Qualcomm Snapdragon AR2 Gen 1 は、4nm 製造プロセスを使用して製造されており、高速化、低遅延、および大幅に低い電力要件を実現します。この新しい設計は、ほとんどの スタンドアロン VR ヘッドセット に電力を供給する XR2 チップよりも 2 倍効率的であり、AR 固有のタスクでは 2 倍のパフォーマンスを発揮します。また、FastConnect 7800 を使用した Wi-Fi 7 もサポートしており、AR グラスと Snapdragon 8 Gen 2 プロセッサを搭載したスマートフォンのペアリングに優れた帯域幅を提供し、パフォーマンスを向上させます。
クアルコムは、AR グラスのリファレンス設計を共有し、これらのチップを配置することで配線が大幅に簡素化されることを示しました。これは、飛行機の識別、物体の認識、手のジェスチャー コマンドへの応答に使用される複数の追跡カメラと画像カメラを備えた AR メガネの設計上の大きな問題でした。クアルコムのリファレンス設計では、ワイヤーが 45% 削減され、イヤホンに収まる回路基板のサイズが 40% 削減されました。
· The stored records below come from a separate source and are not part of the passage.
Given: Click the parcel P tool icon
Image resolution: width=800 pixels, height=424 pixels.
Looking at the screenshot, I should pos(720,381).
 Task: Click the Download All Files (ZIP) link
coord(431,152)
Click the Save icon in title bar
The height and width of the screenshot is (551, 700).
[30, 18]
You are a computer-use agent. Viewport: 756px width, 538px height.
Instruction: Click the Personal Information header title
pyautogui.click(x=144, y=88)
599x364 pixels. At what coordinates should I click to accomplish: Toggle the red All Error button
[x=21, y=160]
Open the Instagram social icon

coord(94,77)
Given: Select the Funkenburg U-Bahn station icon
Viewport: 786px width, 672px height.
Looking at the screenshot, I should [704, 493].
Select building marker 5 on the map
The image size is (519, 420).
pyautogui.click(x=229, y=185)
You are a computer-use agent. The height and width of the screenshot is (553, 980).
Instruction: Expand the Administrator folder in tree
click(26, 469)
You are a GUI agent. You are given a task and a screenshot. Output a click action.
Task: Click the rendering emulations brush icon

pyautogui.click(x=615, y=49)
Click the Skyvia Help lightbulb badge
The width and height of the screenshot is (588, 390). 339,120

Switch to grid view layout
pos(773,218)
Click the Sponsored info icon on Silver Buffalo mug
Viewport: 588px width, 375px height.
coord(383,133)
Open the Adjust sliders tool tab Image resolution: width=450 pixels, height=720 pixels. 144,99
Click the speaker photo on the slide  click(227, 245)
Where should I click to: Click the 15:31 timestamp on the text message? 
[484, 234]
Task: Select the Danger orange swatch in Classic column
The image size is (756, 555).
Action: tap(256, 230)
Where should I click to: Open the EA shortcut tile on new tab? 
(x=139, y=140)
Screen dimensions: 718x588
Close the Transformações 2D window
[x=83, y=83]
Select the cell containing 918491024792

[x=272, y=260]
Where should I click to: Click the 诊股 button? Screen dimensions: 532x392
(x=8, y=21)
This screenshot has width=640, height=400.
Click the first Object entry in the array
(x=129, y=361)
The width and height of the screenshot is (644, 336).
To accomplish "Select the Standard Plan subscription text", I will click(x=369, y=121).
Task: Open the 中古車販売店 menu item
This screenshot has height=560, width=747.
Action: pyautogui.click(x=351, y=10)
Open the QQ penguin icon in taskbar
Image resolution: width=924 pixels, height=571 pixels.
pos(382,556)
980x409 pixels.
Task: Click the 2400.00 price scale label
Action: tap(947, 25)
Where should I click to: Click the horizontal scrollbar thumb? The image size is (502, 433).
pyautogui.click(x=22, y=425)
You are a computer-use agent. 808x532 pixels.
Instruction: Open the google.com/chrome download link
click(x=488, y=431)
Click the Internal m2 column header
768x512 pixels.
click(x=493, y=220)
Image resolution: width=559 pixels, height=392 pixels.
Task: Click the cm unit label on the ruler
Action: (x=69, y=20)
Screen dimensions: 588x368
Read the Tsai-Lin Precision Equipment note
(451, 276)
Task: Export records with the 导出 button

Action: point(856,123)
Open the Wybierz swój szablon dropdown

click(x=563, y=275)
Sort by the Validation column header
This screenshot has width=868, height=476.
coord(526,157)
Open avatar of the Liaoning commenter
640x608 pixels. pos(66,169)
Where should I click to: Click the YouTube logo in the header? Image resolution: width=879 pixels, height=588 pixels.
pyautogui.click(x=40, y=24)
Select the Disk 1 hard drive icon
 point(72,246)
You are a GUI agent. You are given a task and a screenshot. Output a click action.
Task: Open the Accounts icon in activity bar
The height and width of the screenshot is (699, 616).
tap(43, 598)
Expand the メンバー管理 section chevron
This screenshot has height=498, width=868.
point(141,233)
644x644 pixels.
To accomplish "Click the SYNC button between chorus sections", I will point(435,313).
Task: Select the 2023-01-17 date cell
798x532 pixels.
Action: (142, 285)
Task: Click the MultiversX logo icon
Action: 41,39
AR メガネの製造は、デバイスがより多くの処理を処理する必要がある一方で、サイズと重量の制約がはるかに厳しいため、VR ヘッドセットよりもはるかに大きな課題です。コンピュータで生成されたグラフィック オーバーレイは、実用的で魅力的であるために十分な忠実度で現実世界の環境に適合するように、迅速に拡大縮小および方向付けする必要があります。 AR グラスの使用価値を高めるには、音声や手のジェスチャーもユーザー入力として認識される必要があり、迅速な応答が必要です。
クアルコムの Snapdragon AR2 Gen 1 は、近い将来これらすべてを可能にするために欠けている要素になるかもしれません。同社は、Snapdragon AR2 Gen 1を搭載した スタンドアロンデバイスとして動作できるARグラスが早ければ2023年後半に登場すると 予想している。これらの次世代ARグラスの正確な発売日は不明だが、クアルコムはメーカー12社と共有した。 Lenovo、LG、Nreal、OPPO、Pico、Qonoq、Rokid、Sharp、TCL、Tencent、Vuzix、Xiaomi を含む、Snapdragon AR2 Gen 1 を搭載した AR デバイスにすでに取り組んでいます。